Último día; decidimos dedicarlo nuevamente al relax. Por ello, dormimos otra vez un ratito más, desayunamos con calma y nos quedamos a deambular por Merlo y sus alrededores. Varias personas nos habían hablado del Bajo de Veliz como un lugar bonito, donde se encontró el fósil de la araña más grande del mundo. Nos interesó más el primer dato que el segundo, y allá fuimos. La reserva se visita con guía; lo que hicimos fue quedarnos a tomar mate en un arroyito que cruzaba el lugar, mirando la sierra y los pajaritos que iban y venían. Había también una parrilla, con las mesas bajo los árboles y la carne ya haciéndose a fuego lento al asador. No fue de nuestro interés, pero claramente era tentadora la idea de disfrutar de una comida en ese entorno.

Retomamos la ruta y nos volcamos hacia Córdoba, que no es más que una continuación de los poblados recostados en la bajada de la sierra, apenas más allá de Merlo. Cruzamos algunos hasta llegar a La Paz, donde encontramos la plaza, la iglesia y la oficina de turismo. Nos sentamos en la plaza a comer queso y salame regional, para luego explorar la zona.
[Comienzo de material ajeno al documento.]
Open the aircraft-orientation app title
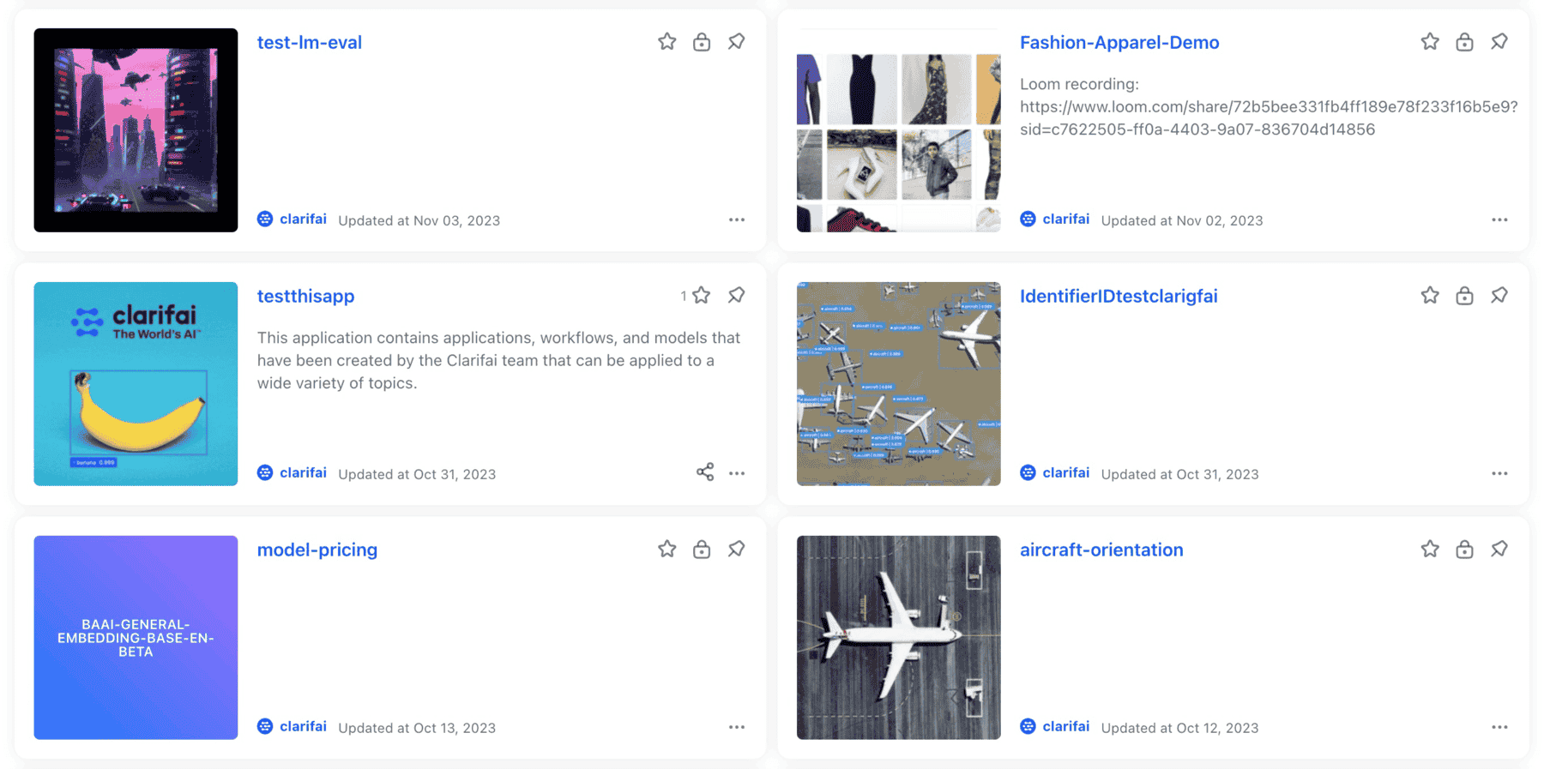pyautogui.click(x=1101, y=550)
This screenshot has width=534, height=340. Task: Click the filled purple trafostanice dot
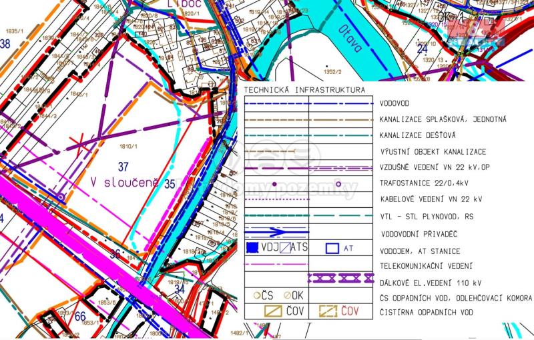coord(274,184)
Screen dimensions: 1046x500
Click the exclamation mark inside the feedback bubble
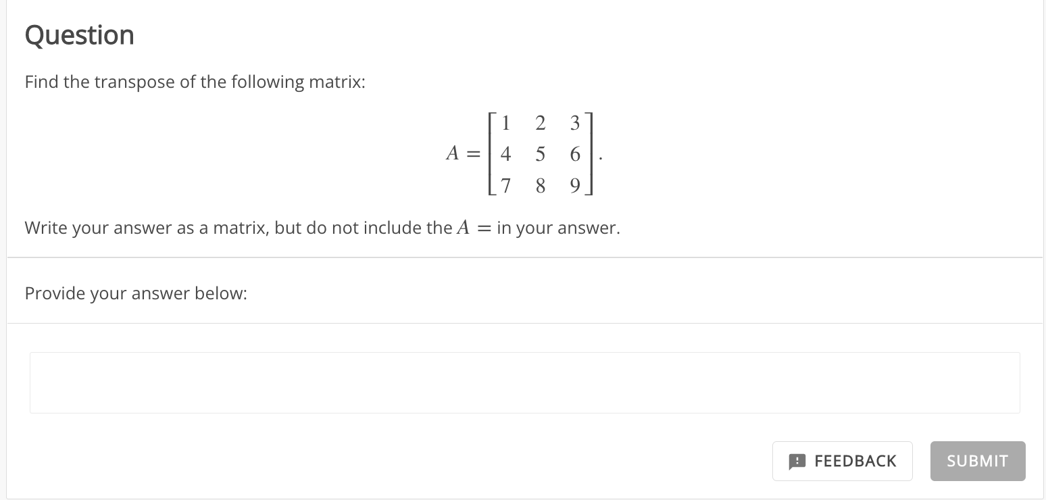(798, 461)
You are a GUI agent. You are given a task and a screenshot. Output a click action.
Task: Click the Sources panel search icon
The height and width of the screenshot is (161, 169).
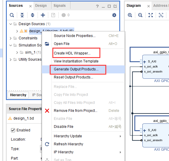coord(12,15)
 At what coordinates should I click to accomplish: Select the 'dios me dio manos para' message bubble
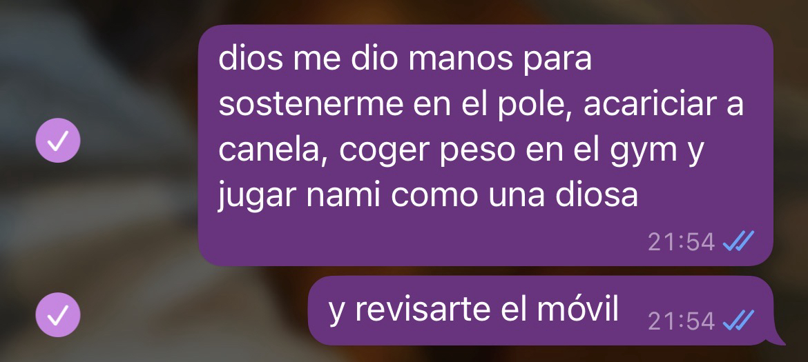click(485, 145)
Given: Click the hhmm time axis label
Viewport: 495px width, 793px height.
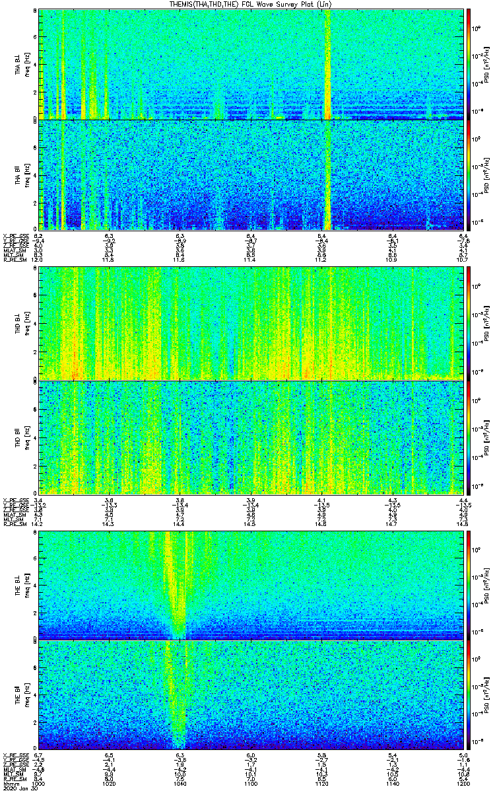Looking at the screenshot, I should pos(10,783).
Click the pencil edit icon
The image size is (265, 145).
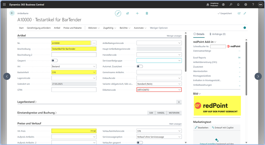pos(118,13)
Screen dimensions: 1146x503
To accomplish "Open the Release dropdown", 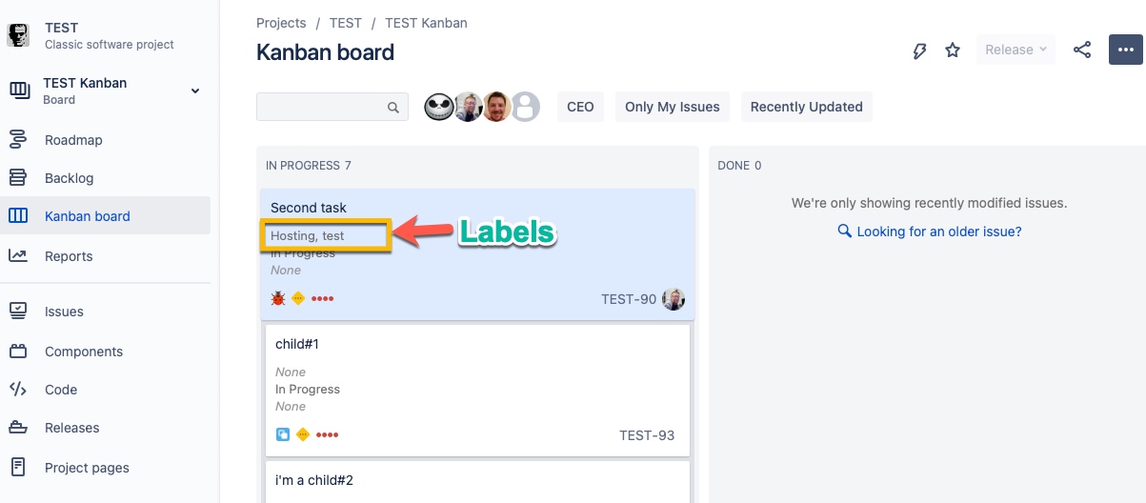I will pos(1015,50).
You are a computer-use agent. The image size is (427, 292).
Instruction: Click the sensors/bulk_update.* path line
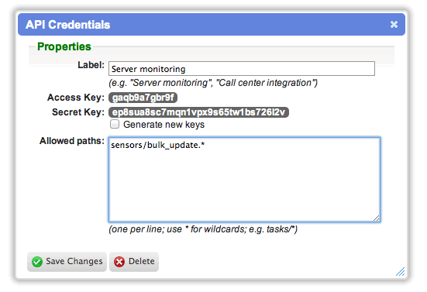coord(157,146)
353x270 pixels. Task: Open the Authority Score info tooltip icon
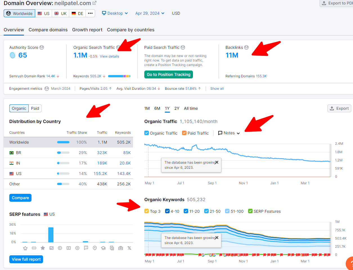point(42,47)

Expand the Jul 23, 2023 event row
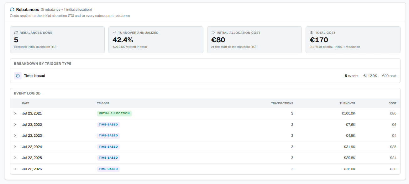pyautogui.click(x=15, y=135)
Así llegamos a la localidad de Loma Bola, llamada así por un pequeño cerrito que se destaca y que parece una pequeña bola aislada de los demás cerros. Atrás, el paredón imponente de la Sierra de los Comechingones hace que parezca más pequeño de lo que es. Un caminito escala hasta la cima, donde hay una gran cruz. La subida es tremendamente empinada, y tiene paradas en las diferentes estaciones del via crucis. Desde arriba, las localidades vecinas y el valle de Traslasierra se ven en toda su perspectiva. La bajada resultó más suave, ya que como toda elevación de las Sierras Pampeanas, el Loma Bola es un bloque ascendido, con su ladera abrupta mirando al occidente, por donde trepa el via crucis, y una bajada más suave hacia el oriente, donde pude detenerme a recojer vainas rojizas y flores secas. Encontramos también un museo de la maquinaria agrícola.
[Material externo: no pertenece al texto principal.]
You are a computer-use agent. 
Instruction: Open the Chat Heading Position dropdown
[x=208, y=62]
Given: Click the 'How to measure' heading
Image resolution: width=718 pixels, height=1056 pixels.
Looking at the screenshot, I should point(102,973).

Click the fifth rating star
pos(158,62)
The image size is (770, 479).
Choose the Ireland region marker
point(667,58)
Fue entonces tiempo de mates y de volver despacito para tener tiempo de recorrer una vez más la zona comercial, comprar algunos recuerdos y alfajores cordobeses, y cenar por última vez en el que ya era nuestro restaurant. Las chicas nos traían la empanada de entrada casi sin preguntar, y comenzaron a ofrecernos variedad de postres, y no ya sólo el postre del día. Y de allí, a descansar.